YOUR GOAL
Whatever appears in the records apart from pictures must be reproduced exactly.

----

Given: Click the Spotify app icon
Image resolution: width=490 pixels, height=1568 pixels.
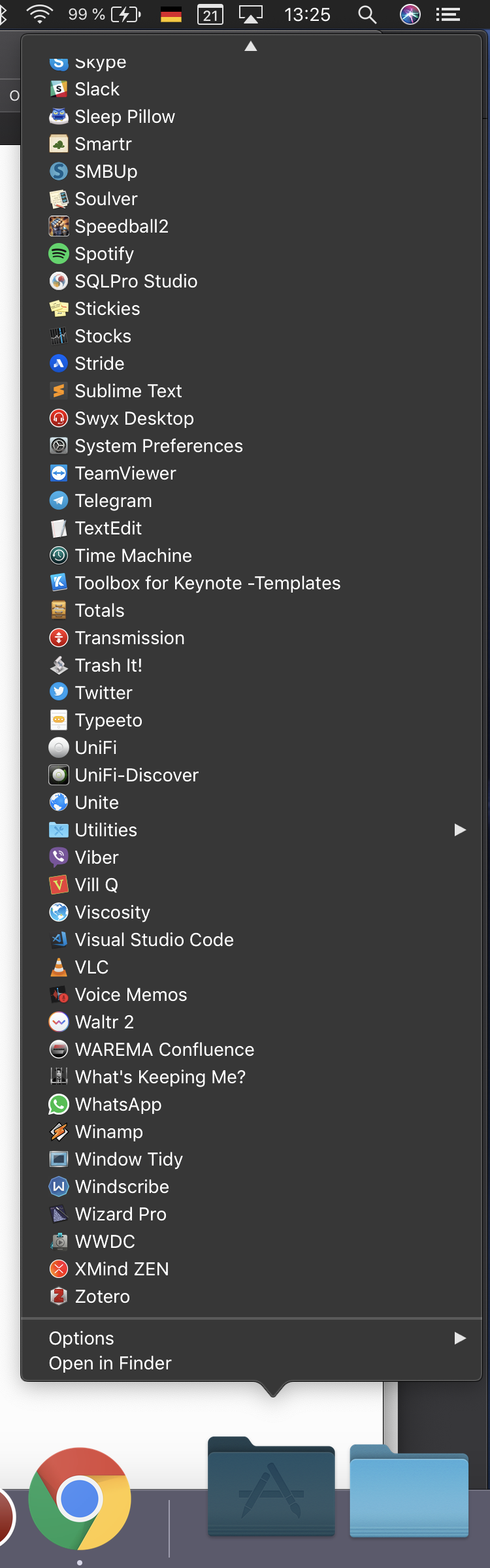Looking at the screenshot, I should pyautogui.click(x=59, y=253).
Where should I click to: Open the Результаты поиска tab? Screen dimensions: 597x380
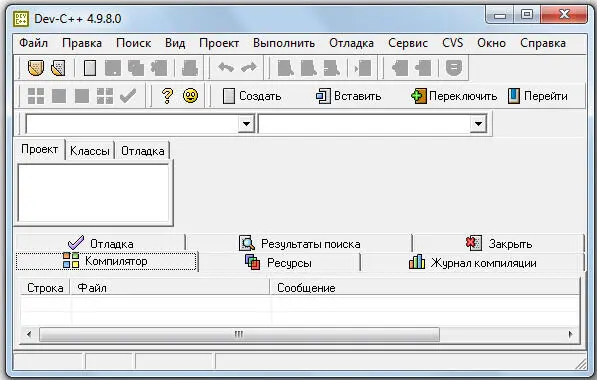click(299, 244)
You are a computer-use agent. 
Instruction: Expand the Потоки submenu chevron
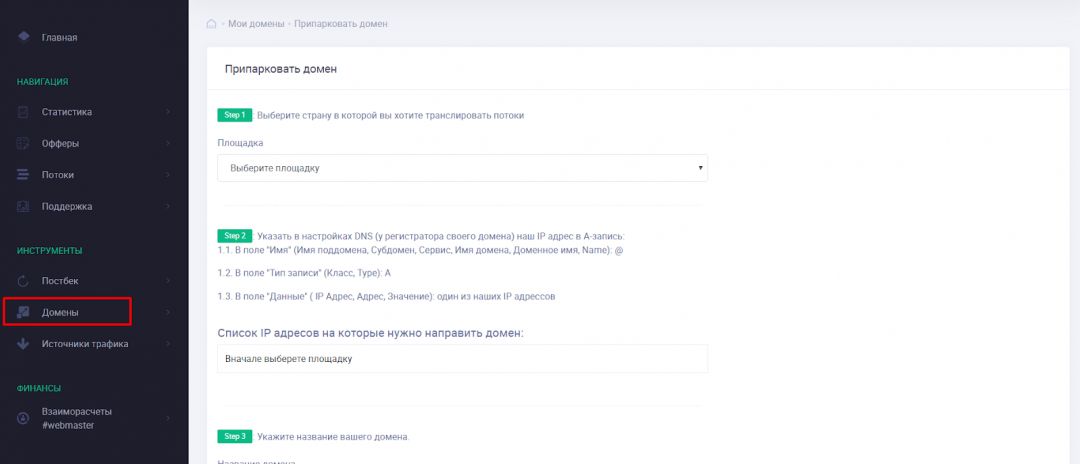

----

COMPLETED TASK
Given: Click the Spotify app icon
Image resolution: width=490 pixels, height=1568 pixels.
Looking at the screenshot, I should pyautogui.click(x=59, y=253).
Where should I click to: Open the Результаты поиска tab? Screen dimensions: 597x380
click(299, 244)
You are a computer-use agent. 
Instruction: Expand the Потоки submenu chevron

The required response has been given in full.